> Exercise objective:
Your task is to repeat the data exactly, every line of it.
★ ★ ★
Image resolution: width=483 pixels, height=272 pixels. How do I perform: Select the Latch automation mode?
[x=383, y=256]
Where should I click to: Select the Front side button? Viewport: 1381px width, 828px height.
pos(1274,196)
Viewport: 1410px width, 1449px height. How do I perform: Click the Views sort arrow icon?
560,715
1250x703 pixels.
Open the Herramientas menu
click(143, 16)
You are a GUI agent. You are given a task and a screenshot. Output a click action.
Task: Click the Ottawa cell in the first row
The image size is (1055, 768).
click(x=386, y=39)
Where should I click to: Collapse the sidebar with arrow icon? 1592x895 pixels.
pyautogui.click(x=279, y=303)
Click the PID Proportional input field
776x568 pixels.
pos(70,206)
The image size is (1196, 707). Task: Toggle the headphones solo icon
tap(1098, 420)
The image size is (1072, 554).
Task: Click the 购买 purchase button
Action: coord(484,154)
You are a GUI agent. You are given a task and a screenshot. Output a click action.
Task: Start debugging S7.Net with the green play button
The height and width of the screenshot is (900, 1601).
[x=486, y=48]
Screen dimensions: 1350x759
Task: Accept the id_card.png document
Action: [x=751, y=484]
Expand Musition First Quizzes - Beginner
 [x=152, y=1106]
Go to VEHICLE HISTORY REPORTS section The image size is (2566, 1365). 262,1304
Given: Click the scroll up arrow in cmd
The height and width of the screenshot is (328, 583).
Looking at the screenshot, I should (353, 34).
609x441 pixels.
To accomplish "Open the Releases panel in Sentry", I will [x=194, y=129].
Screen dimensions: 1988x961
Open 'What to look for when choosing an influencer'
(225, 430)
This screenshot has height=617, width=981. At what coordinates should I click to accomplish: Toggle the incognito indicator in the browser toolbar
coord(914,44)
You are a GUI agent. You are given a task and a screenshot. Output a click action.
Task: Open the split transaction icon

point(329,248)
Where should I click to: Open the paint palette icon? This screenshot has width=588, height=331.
★ ★ ★
> Task answer:
Image resolution: width=483 pixels, height=272 pixels. How do I perform: Select the Latch automation mode?
[x=383, y=256]
Where should I click to: Select the Front side button? Viewport: 1381px width, 828px height.
pos(1274,196)
Viewport: 1410px width, 1449px height. How do I perform: Click the Views sort arrow icon?
560,715
1250x703 pixels.
Open the Herramientas menu
click(143, 16)
You are a GUI agent. You are given a task and a screenshot. Output a click action.
Task: Click the Ottawa cell in the first row
The image size is (1055, 768).
click(x=386, y=39)
Where should I click to: Collapse the sidebar with arrow icon? 1592x895 pixels.
pyautogui.click(x=279, y=303)
Click the PID Proportional input field
776x568 pixels.
pos(70,206)
The image size is (1196, 707). Task: Toggle the headphones solo icon
tap(1098, 420)
The image size is (1072, 554).
Task: Click the 购买 purchase button
Action: coord(484,154)
You are a GUI agent. You are given a task and a screenshot. Output a click action.
Task: Start debugging S7.Net with the green play button
The height and width of the screenshot is (900, 1601).
[x=486, y=48]
Screen dimensions: 1350x759
Task: Accept the id_card.png document
Action: [x=751, y=484]
Expand Musition First Quizzes - Beginner
 [x=152, y=1106]
Go to VEHICLE HISTORY REPORTS section The image size is (2566, 1365). 262,1304
Given: Click the scroll up arrow in cmd
The height and width of the screenshot is (328, 583).
Looking at the screenshot, I should (353, 34).
609x441 pixels.
To accomplish "Open the Releases panel in Sentry", I will [x=194, y=129].
Screen dimensions: 1988x961
Open 'What to look for when choosing an influencer'
(225, 430)
This screenshot has height=617, width=981. At what coordinates should I click to accomplish: Toggle the incognito indicator in the browser toolbar
coord(914,44)
You are a GUI agent. You are given a task and a screenshot. Output a click action.
Task: Open the split transaction icon

point(329,248)
Where should I click to: Open the paint palette icon? This screenshot has width=588, height=331.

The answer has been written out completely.